Whitman’s first strike brought down the roof, enticing longtime NFL coach Lovie Smith back into the college game. More recently, with the UI volleyball clan expecting Whitman would attract a seated head coach, and perhaps a woman, he instead tabbed a Nebraska assistant, Chris Tamas.
Fool me once ... fool me twice ... maybe it’s best not to try to predict his next move.
But the most popular game in Illini country these days is projecting how Whitman will handle the bubbling men’s basketball situation.
And the outcome will be clear in little more than three weeks as, barring a dramatic turnaround, Illinois will be eliminated from the Big Ten men’s basketball tournament in Washington, D.C., ahead of Selection Sunday on March 12.
Looking towards March
The flight home from D.C. will surely be a grim one. Perhaps John Groce will know his fate in advance. Maybe not.
Up to now, Whitman has given no hints, other than to express his support for the team and acknowledge an awareness that the 1980s didn’t “belong to the Illini” without Lou Henson encountering bumps in the late ’70s.

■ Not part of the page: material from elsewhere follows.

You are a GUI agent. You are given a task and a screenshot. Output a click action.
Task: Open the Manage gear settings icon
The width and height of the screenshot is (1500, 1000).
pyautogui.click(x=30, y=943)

Unlike North Carolina State, where rumors surfaced that inquiries are underway to replace still-coaching Mark Gottfried (since denied), Whitman has maintained a tight lip.
The important news is this: Whitman is the sharpest guy in the room, and displays the deepest feelings for his alma mater.

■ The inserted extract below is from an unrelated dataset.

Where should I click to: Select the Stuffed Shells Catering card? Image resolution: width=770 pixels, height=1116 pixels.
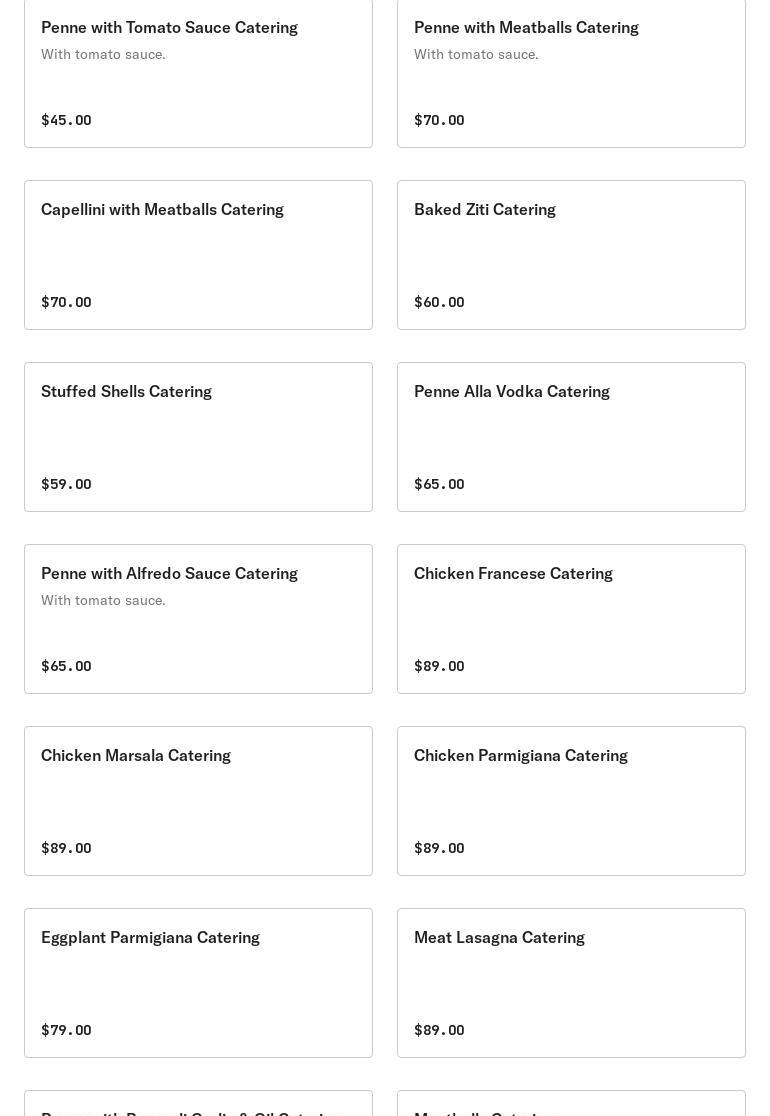click(126, 392)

He has inside information of what committed recruits are thinking, and he is surely developing an opinion on the availability of a suitable coaching replacement.
Furthermore, if he favors status quo, he has the backbone to withstand the headwinds of fan discontent that would accompany Groce’s retention.
Keeping tabs on recruits
Under normal circumstances, with Illini basketball literally falling off a cliff, and fan discontent at record levels, replacement would be logical and necessary.
The team has undeniably underachieved, failing to show progress after grievous on- and off-court failures of the previous year. Groce’s substitution patterns drive fans up a wall, and the defensive shortcomings give the appearance of faulty fundamentals (or is it a lack of athleticism?).
Which brings us around to a mitigating factor: recruiting. A decision to fire Groce would open the possibility of fracturing the best incoming class in years.
Here again, Whitman has inside information. He has conferred with prospective athletes, both signed and unsigned, as well as parents. Most of us are blindfolded in this regard. He isn’t.
Studying it from all angles
We’ve seen Whitman act swiftly with Smith and Tamas. If he decides change is necessary, look for him to make another whirlwind move.
Remember, just because he has asked fans to join him in supporting the team doesn’t mean that he hasn’t been analyzing replacement possibilities. That’s his job.
Whitman respects Groce and would prefer to keep him. But in the end, weighing the divergent factors, he’ll make the decision that he feels is best for the long haul. His difficult choices in the past year have been on point. Why would this be any different?
And before you ask: Yes, marginal improvements and promising recruiting on the women’s side indicate that Whitman will retain Matt Bollant. But there I go, trying to anticipate the Illini AD ... and thereby demonstrating that I didn’t learn my lesson with Lovie and Chris.